# WRITTEN PROBLEM:
Set out every line of the records below as a numbered list, omitting blank lines and excluding the pictures.
* start RECORDS FOR THIS TASK *
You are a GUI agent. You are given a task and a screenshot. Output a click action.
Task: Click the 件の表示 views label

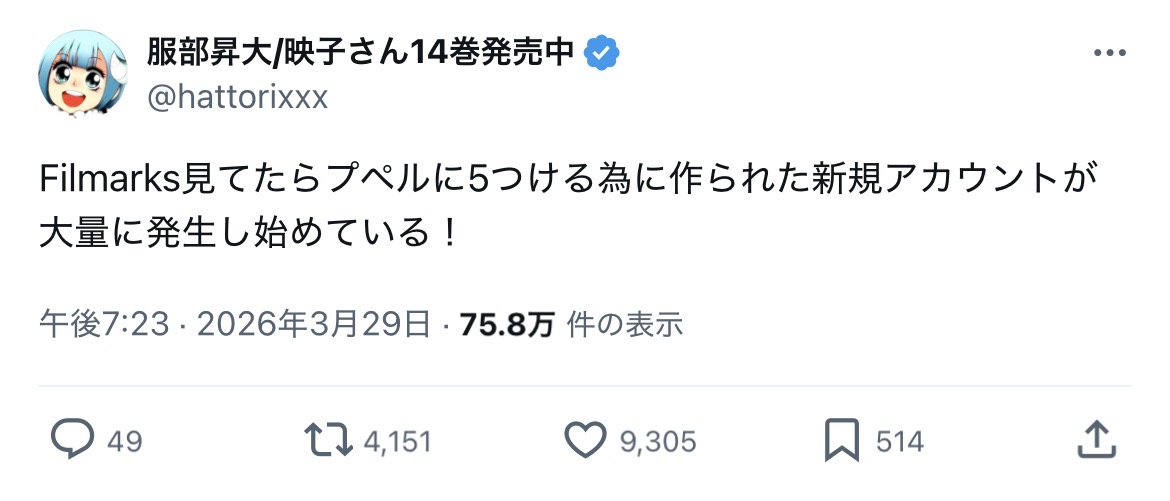625,324
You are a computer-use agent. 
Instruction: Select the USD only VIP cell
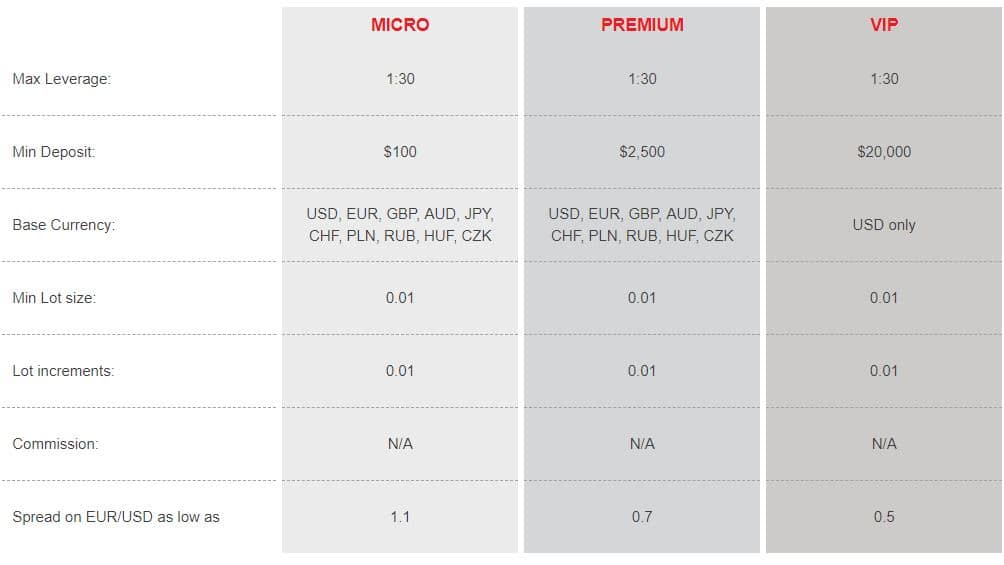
* end RECORDS FOR THIS TASK *
# ANSWER TO THE EXERCISE:
1. You are a GUI agent. You are given a task and a screenshot. Output a click action.
2. Task: Click the 件の表示 views label
3. 625,324
4. You are a computer-use agent. 
5. Instruction: Select the USD only VIP cell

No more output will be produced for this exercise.